The Hvorostovsky Krasnoyarsk Opera and Ballet Theatre will present Giuseppe Verdi's Requiem on January 27, 2022.
Day of grief and hope - January 27 - bears two meanings for the people of Russia. This is not only the date of the lifting of the blockade of Leningrad (1944) but also the International Holocaust Remembrance Day commemorating the victims of the genocide of the Jewish people by Nazi Germany during the Second World War. On January 27, 1945, the liberating of the Auschwitz concentration camp began. Thus, one day a year apart connected the largest humanitarian catastrophes of the 20th century. The performance of Verdi's tragic piece will be dedicated to the victims of the Holocaust.
The theatre team decided to take on this work in order to remind us about the historical truth.

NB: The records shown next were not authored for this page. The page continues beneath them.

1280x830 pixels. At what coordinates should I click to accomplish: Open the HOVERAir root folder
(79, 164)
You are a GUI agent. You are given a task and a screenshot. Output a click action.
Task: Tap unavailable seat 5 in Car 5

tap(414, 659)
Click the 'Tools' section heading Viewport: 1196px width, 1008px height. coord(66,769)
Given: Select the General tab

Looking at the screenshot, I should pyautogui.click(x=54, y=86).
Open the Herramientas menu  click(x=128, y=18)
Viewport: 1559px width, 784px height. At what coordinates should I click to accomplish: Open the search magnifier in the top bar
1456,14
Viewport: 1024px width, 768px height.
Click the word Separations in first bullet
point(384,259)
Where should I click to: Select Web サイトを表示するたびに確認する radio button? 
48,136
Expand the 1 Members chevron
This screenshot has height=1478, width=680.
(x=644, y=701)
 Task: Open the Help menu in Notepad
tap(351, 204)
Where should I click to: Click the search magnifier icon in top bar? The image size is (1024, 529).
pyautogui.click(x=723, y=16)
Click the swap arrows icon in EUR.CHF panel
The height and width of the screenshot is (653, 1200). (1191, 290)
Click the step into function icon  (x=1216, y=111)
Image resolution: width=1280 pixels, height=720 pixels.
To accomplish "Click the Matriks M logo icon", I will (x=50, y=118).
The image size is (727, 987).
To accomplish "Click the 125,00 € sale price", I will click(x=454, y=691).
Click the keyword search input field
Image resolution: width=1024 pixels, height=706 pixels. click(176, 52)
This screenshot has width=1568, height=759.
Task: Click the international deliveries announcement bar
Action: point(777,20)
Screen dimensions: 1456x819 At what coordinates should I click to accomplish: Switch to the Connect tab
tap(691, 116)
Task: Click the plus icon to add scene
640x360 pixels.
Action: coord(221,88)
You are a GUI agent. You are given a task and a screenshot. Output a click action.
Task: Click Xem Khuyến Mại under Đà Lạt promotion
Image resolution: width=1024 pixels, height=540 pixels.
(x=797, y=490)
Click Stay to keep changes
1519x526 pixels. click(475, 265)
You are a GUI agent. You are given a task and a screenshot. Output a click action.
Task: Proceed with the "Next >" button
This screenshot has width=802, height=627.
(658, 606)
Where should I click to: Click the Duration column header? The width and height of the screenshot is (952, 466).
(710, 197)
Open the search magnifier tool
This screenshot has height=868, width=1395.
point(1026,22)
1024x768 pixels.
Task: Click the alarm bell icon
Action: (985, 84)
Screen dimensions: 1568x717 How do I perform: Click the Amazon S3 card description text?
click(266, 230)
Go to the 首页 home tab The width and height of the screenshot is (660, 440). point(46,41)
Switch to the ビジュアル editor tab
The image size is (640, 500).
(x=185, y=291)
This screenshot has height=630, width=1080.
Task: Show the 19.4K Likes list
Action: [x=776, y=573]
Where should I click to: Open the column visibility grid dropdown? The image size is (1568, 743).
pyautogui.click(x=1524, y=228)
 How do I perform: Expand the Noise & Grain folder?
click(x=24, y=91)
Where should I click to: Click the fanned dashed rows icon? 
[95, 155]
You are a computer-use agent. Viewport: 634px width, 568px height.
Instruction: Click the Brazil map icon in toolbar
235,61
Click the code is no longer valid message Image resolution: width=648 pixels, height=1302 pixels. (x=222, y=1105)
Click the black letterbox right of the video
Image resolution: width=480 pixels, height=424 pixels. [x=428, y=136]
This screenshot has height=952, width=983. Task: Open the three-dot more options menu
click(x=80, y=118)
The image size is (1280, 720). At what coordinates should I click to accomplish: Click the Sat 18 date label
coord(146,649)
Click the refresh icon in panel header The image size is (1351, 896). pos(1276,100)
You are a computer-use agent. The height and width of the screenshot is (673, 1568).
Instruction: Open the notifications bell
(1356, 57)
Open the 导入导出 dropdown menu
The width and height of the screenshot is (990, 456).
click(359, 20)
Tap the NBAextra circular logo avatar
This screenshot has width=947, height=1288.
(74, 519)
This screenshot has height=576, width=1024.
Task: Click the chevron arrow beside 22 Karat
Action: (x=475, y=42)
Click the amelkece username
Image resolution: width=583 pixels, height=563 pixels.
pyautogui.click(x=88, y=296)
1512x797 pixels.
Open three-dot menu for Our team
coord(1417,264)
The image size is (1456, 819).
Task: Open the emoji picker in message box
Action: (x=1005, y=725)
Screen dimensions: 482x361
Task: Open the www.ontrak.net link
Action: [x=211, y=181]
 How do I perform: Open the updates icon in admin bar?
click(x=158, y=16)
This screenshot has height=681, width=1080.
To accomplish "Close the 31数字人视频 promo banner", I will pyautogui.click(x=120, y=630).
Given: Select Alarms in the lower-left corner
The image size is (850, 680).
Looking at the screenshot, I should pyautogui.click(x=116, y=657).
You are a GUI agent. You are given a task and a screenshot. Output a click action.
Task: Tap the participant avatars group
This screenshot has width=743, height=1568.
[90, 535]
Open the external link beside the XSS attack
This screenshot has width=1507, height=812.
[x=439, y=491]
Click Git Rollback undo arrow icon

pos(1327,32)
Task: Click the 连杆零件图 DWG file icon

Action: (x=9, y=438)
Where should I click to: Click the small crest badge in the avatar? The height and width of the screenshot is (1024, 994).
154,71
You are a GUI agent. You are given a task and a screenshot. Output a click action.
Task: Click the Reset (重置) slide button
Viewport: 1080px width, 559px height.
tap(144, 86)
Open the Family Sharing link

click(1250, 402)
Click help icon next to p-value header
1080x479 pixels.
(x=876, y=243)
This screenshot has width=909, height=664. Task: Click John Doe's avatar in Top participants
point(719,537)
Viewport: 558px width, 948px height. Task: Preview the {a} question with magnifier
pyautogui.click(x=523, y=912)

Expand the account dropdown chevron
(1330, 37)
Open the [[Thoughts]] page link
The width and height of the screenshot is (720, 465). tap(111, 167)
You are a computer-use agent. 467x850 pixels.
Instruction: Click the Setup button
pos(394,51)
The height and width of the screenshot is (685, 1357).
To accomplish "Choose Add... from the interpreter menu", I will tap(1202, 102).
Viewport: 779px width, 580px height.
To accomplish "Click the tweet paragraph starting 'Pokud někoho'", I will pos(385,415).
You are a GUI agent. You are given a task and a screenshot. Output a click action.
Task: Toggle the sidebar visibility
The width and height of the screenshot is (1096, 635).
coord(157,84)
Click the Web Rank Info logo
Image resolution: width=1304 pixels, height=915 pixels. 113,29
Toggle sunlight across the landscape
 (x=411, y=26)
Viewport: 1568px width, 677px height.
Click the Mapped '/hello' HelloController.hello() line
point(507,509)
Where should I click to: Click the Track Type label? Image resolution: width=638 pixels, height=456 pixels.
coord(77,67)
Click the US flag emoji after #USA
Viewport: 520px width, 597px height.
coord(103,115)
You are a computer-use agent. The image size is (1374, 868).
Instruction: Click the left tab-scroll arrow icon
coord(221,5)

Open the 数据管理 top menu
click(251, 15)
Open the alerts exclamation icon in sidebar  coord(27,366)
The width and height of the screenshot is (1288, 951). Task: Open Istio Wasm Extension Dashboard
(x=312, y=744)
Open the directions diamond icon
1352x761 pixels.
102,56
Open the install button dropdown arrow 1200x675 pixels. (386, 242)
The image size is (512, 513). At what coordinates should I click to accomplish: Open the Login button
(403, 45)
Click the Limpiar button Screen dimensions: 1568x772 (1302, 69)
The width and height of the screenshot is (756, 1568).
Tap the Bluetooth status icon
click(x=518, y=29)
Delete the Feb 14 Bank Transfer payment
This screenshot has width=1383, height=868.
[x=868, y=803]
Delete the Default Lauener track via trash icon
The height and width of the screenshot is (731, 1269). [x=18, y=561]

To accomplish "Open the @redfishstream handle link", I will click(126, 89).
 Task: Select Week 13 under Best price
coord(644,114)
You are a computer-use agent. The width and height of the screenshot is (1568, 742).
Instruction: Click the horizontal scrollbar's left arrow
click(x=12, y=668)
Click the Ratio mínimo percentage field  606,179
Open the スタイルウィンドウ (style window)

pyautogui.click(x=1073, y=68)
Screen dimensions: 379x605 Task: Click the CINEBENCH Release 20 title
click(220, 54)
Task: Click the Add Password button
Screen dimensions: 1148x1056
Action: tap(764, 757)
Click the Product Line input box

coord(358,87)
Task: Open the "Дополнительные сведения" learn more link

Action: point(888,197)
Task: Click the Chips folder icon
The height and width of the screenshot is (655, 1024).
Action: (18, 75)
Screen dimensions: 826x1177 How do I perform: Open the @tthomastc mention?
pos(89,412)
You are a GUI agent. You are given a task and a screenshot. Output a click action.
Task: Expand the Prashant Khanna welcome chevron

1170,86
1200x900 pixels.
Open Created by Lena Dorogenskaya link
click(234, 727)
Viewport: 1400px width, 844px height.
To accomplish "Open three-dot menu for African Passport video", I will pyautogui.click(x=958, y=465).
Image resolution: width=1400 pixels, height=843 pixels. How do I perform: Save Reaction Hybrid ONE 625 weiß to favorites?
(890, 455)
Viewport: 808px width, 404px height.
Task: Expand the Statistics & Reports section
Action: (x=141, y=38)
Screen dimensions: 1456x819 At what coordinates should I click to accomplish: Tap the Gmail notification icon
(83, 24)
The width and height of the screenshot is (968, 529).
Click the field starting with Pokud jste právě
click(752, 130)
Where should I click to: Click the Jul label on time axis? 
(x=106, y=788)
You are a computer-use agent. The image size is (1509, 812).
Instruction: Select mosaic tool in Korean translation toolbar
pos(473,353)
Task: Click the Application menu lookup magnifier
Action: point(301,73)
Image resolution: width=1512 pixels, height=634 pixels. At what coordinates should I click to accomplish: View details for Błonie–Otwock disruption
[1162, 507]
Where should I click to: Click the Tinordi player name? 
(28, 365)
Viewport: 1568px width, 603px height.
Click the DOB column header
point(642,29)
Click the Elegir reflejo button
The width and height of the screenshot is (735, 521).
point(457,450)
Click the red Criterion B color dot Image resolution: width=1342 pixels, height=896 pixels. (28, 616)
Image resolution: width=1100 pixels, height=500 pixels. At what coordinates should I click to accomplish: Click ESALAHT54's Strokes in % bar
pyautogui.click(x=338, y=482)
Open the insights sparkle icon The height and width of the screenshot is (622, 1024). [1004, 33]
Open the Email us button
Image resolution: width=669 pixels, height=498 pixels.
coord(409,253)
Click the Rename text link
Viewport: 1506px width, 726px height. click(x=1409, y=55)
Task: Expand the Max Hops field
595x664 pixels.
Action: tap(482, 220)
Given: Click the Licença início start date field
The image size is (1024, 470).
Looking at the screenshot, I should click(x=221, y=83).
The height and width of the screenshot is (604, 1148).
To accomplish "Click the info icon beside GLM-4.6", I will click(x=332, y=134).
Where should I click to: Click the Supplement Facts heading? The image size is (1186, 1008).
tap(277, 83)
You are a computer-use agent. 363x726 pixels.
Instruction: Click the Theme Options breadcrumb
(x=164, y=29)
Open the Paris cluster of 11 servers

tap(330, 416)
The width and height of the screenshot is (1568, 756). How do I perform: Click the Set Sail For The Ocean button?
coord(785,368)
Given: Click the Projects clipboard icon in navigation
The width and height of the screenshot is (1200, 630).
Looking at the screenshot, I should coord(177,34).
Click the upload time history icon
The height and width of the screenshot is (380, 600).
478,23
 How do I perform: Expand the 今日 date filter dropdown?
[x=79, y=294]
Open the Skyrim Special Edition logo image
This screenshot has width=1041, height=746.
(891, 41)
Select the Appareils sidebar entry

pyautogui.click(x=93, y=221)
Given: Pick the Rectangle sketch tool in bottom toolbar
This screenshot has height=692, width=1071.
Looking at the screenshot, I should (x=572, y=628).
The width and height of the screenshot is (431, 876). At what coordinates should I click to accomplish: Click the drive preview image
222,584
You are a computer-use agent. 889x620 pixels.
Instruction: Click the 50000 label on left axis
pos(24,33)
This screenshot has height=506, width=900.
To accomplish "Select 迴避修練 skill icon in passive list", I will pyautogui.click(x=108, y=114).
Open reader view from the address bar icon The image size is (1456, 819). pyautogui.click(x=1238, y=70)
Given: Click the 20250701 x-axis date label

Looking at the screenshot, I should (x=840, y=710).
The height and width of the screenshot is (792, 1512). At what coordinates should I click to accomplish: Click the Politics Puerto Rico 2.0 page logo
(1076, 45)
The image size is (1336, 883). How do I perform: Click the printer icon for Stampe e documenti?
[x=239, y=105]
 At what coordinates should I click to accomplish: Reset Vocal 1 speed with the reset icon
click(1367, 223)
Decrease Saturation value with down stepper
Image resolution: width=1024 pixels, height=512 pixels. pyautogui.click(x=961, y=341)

“Genocide, the slave trade, the taking of civilians as hostages, the scorched earth tactics, the building of death camps: all these crimes against humanity were examined in detail and described in Nuremberg by judges from the USSR, USA, Great Britain, and France. Back then - 76 years ago - the recording of the atrocities of the Nazis was carried out for the sake of the chief thing: to prevent anything like this in the future. The Day of Remembrance of those events called the Holocaust (from the Greek “burnt offering”) is a lesson everyone ought to allow time to learn,” said Sergei Novikov, stage director of the event, head of the Presidential Administration for Public Projects, diploma winner of the 2nd International Young Opera Directors Competition Nano-Opera.
The Krasnoyarsk version of Verdi's Requiem, this grandiose work for soloists, chorus, and orchestra is as close to the Russian listeners as possible. The Latin text of the Catholic funeral mass has been translated into Russian. A stunning fusion of music, vocals, text, and visual content will make the work a relevant and emotionally powerful tool of patriotic education.